Quand il est arrivé devant ma porte, je pensais que l’homme venait pour lui, il avait l’air complètement perdu, haletant, hirsute, grommelant dans sa barbe mal entretenue, et je me préparais déjà à tenter de l’apaiser. Je dis bien tenter, parce que pour l’instant, seuls ma conversation calme et le simulacre d’apposition des mains inefficace mais persuasif, peuvent renvoyer mes visiteurs avec la sensation de mieux aller.
Certes les bains dans le ruisseau me font du bien, les rayons de Mère le Lune m’envahissent et me réchauffent, mais je sens bien que je n’ai plus les vibrations en moi. Père reste silencieux, je ne sais plus me mettre en condition, il doit m’attendre en haut avec les pères de ses pères, mais je ne peux pas venir à lui.

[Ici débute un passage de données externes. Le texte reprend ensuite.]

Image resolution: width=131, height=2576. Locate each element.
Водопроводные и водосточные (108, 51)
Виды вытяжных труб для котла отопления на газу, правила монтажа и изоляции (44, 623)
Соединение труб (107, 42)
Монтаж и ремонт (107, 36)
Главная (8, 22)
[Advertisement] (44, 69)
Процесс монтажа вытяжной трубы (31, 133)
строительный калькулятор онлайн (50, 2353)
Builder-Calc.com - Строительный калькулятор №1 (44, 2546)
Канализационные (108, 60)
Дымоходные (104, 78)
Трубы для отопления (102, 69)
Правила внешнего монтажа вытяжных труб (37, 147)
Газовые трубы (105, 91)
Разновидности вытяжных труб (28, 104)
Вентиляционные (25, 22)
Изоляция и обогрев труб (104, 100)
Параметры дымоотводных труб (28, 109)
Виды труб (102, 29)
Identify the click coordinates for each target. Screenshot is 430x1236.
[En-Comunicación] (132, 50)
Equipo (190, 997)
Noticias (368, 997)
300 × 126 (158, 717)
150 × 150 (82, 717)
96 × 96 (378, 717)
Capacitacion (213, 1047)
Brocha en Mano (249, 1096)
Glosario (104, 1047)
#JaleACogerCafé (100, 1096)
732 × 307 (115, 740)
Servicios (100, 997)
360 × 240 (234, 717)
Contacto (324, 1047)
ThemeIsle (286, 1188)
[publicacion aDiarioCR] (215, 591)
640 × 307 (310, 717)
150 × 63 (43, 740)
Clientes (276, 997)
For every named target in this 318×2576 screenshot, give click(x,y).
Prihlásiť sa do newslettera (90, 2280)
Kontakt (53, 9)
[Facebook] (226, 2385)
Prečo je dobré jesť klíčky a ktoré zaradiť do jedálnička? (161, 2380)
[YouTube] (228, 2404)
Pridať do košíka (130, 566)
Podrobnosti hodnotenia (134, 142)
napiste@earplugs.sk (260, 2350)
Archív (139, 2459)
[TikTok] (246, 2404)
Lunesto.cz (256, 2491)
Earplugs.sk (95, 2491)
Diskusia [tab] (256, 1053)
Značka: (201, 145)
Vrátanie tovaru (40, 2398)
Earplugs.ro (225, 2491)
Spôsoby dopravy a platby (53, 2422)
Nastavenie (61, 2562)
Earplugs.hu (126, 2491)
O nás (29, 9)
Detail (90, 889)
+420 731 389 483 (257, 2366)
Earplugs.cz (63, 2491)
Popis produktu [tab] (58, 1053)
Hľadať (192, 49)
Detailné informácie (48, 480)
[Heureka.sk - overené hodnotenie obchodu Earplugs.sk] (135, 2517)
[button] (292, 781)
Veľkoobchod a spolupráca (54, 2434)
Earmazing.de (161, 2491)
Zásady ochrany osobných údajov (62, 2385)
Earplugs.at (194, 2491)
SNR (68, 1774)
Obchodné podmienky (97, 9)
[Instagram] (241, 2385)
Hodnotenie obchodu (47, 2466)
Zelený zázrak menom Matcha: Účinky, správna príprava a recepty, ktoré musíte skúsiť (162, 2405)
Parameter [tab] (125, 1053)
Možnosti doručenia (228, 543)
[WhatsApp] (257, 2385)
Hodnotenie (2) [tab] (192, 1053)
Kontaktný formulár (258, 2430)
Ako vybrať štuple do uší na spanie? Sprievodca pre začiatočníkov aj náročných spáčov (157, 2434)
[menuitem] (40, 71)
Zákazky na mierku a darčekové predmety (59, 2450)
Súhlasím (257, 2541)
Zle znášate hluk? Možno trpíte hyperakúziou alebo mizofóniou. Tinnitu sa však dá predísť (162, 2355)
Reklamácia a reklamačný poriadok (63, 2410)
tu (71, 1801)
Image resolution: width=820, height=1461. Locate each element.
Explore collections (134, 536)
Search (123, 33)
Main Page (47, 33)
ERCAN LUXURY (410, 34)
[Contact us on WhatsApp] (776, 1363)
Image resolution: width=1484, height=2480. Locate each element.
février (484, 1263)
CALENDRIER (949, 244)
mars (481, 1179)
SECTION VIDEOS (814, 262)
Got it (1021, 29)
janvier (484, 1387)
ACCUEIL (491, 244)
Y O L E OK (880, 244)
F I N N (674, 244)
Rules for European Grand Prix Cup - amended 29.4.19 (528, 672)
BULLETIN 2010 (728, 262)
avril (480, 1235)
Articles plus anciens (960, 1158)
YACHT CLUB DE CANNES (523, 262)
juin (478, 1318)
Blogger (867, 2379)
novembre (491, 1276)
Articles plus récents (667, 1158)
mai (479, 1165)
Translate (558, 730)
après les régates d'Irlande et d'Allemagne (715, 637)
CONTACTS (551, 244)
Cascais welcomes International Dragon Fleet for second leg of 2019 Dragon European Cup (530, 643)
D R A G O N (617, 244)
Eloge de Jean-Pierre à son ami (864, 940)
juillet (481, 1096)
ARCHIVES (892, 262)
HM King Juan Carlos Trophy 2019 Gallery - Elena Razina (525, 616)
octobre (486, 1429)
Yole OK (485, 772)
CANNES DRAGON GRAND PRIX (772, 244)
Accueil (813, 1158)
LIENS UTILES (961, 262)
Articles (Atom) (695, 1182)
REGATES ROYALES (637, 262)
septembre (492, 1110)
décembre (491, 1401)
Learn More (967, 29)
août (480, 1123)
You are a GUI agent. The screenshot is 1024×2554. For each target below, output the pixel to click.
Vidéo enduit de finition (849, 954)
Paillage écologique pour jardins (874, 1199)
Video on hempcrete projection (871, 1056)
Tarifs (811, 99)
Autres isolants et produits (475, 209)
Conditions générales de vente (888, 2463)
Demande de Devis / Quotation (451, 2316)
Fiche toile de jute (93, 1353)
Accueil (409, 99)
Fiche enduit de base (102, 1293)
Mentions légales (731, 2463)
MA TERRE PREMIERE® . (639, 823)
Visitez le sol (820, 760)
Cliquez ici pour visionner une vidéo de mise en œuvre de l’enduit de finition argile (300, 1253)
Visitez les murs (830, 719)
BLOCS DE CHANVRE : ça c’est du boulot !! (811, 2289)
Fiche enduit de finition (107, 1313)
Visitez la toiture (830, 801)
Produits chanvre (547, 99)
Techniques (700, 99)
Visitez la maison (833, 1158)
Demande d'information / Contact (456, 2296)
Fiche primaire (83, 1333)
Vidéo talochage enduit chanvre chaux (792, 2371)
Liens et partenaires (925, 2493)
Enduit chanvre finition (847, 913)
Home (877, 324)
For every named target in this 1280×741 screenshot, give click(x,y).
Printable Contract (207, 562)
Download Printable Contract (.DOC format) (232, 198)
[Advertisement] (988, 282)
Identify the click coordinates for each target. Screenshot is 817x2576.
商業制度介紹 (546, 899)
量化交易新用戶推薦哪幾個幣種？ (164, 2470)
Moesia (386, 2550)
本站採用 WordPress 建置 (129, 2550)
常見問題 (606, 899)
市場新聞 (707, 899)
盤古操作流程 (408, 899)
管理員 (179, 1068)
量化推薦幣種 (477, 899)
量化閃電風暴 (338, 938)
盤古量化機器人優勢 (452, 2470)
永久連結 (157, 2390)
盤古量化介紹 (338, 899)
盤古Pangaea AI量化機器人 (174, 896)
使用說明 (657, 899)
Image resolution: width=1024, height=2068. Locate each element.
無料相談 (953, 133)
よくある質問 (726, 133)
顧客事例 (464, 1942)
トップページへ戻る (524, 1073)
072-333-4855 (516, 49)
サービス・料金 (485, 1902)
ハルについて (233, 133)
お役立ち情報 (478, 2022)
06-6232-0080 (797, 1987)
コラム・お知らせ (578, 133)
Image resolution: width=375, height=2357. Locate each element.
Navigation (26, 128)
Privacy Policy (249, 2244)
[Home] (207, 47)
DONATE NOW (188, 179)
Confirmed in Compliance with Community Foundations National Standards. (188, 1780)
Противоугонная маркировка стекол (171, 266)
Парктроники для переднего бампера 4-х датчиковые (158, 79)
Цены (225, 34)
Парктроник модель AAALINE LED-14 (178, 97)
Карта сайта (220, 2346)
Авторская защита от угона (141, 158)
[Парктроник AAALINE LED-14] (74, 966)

Alors quand cet homme s’est présenté, j’ai vu là une occasion supplémentaire de poursuivre mon travail afin de récupérer ma puissance d’antan, je ne saurais trop quoi faire pour réellement soigner mais essayer, encore et encore, jusqu’à y arriver.
Nous marchons donc, plutôt trottinons, car l’homme est pressé et je le comprends. En chemin, il me dit se nommer Ulrich et être marchand, il voyageait vers la grande ville avec ses six compagnons, quand ils ont été victimes de l’attaque. Il semble réticent à en dire plus, notamment sur le type de marchandises transportées, il s’agirait de poteries précieuses remplies de poudre blanche, mais il reste assez vague dans ses réponses à mes questions demandant des précisions.
- De la poudre qui fait du bien, pas vraiment comme des tisanes...elle soigne, dans un certain sens mais...mais ce n’est pas l’important, il faut surtout voir l’état de Pablo et Jurik.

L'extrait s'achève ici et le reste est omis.